4. Stop letting your fire marshal design the town. Direct the Fire Department to figure out how to provide good emergency services on a network of connected low speed streets.

5. Overhaul your zoning. Get rid of minimum lot area and minimum lot width. Dump the silly maximum lot coverage percentage. The best incentives for incremental development support a clear vision and a reasonable process.  Your Comprehensive Plan may contain something resembling a clear vision, but do your zoning reg's and development standards screw up your chances for getting it delivered?

6. Think Small and Think Local. Encourage the small operators you have in your town and don't worry about convincing large developers to come from out of the area to fix your town.  They are probably not coming.  If they do, agree to come and build in your town, the results are rarely what you had in mind.

7. Dig deep. Cowboy up. Find some allies.  Making any of these thing a reality in your town will stir up some shit.  Ask yourself if how much political risk or career risk you are willing to take to make a difference.  Figure out what your Plan B is in case you lose the election, get demoted, or get fired.  Once you have your downside covered, find some serious people to work with and make some changes.
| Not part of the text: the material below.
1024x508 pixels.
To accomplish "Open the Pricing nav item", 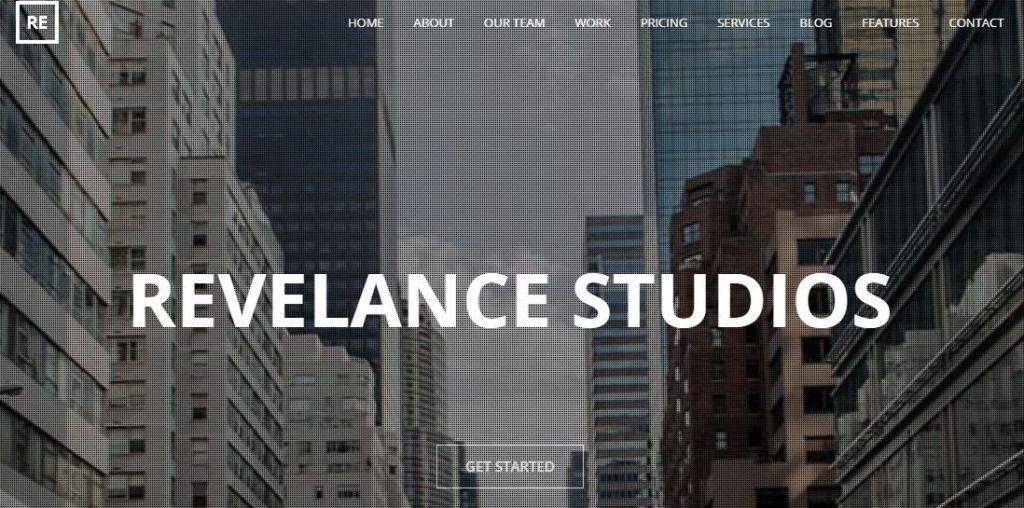I will pyautogui.click(x=664, y=23).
Goldilocks Buildings in Louisville

  Louisville, Kentucky has a lot of excellent smaller scale buildings.  My favorites are the great 3 bay mixed use buildings like the one above.  They are all over the place at 2, 3, and sometime 4 stories. Attached in the more urban parts of town, and typically freestanding out in the neighborhoods.  These are very flexible buildings "just right" for their settings.  Very cool.

Mapping the Small Development Project/Process

Development Process Overview When I hear the question "How Do I get Started as a Developer?"  it is usually followed by a string of questions which amount to "Can you draw me a map that will guide me through every detailed step to becoming a developer?"

People who are interested in this line of work come from a wide range of starting points.  A lot of them already have a fair amount of skill in one aspect or another of the built environment.  They may be very accomplished in one or more specialized areas as a contractor, broker, planner, activist, architect, or property manager.  They know enough about how things work to recognize that they have a lot to learn outside of the field that originally led them to development.

So let's group the skills a developer needs into 7 groups:

  1. Urban Design, Site Selection, Site Planning and Civil Engineering.
  2. Building Design.
  3. Deal Architecture, Pro Formas and Finance.
  4. Entitlements.
  5. Construction and Construction Management.
  6. Marketing, Sales, Leasing and Property Management.
  7. Communication and Follow Through.

Very few people master all of those skills.  If you start with small projects, you can gain an overview, and understanding when they are needed at the various stages of a project.  You get a sense of the basics for each skill set.  If you don't have the skill which the project requires, you can't go without.  So you should borrow or rent the needed skill.  Look for people who are genuinely interested in your project and who are actually happy to teach you about their specialty.  I figure a developer does not have to know everything, but they should have a good idea who to call before it is too late.

 

After a number of Small Developer Boot Camp (calendar here) Jim Kumon and Gracen Johnson have put together the graphic above which has three types of skills and activities allocated over 5 phases of a development project.  I think it is a substantial improvement over the list of 7 skills because it give the reader a sense of when they need to know what, or when they have to find help as they move their first project from idea into an actual building.  This is a work in process, so comments and critiques are welcome and needed.  What do you think?